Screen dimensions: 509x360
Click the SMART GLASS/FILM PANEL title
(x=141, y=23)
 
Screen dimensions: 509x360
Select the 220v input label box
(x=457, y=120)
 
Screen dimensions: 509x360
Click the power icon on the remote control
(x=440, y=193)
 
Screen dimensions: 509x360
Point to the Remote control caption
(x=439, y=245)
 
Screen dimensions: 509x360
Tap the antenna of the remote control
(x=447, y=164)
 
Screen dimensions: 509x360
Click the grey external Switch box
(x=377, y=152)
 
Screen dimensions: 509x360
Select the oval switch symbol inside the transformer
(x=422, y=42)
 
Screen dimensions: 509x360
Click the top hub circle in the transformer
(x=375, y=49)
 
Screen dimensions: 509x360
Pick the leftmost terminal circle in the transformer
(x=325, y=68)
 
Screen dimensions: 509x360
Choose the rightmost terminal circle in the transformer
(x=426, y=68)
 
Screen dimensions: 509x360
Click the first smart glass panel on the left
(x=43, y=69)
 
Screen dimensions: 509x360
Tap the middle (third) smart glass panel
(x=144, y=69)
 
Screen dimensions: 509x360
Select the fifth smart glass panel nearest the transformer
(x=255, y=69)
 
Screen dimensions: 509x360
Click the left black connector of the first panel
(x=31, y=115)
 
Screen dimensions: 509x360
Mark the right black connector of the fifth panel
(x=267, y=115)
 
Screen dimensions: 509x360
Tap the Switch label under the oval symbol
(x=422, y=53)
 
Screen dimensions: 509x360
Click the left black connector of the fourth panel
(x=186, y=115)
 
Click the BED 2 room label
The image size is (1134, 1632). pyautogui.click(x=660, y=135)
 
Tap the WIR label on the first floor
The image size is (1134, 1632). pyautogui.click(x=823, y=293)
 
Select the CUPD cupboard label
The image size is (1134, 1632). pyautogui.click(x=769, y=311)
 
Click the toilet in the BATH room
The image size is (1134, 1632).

**Exercise:**
Rescale the coordinates in the answers of every row from the start of the rows down to the line containing "(x=186, y=115)", and give those lines again with the requests included. Multiply each answer coordinate by 1.6 and round it to a whole number, with halves rounding up.

**Exercise response:**
Screen dimensions: 509x360
Click the SMART GLASS/FILM PANEL title
(x=226, y=37)
 
Screen dimensions: 509x360
Select the 220v input label box
(x=731, y=192)
 
Screen dimensions: 509x360
Click the power icon on the remote control
(x=704, y=309)
 
Screen dimensions: 509x360
Point to the Remote control caption
(x=702, y=392)
 
Screen dimensions: 509x360
Tap the antenna of the remote control
(x=715, y=262)
 
Screen dimensions: 509x360
Click the grey external Switch box
(x=603, y=243)
 
Screen dimensions: 509x360
Select the oval switch symbol inside the transformer
(x=675, y=67)
 
Screen dimensions: 509x360
Click the top hub circle in the transformer
(x=600, y=78)
 
Screen dimensions: 509x360
Pick the leftmost terminal circle in the transformer
(x=520, y=109)
 
Screen dimensions: 509x360
Choose the rightmost terminal circle in the transformer
(x=682, y=109)
 
Screen dimensions: 509x360
Click the first smart glass panel on the left
(x=69, y=110)
 
Screen dimensions: 509x360
Tap the middle (third) smart glass panel
(x=230, y=110)
 
Screen dimensions: 509x360
Select the fifth smart glass panel nearest the transformer
(x=408, y=110)
 
Screen dimensions: 509x360
Click the left black connector of the first panel
(x=50, y=184)
 
Screen dimensions: 509x360
Mark the right black connector of the fifth panel
(x=427, y=184)
 
Screen dimensions: 509x360
Tap the Switch label under the oval symbol
(x=675, y=85)
 
Screen dimensions: 509x360
Click the left black connector of the fourth panel
(x=298, y=184)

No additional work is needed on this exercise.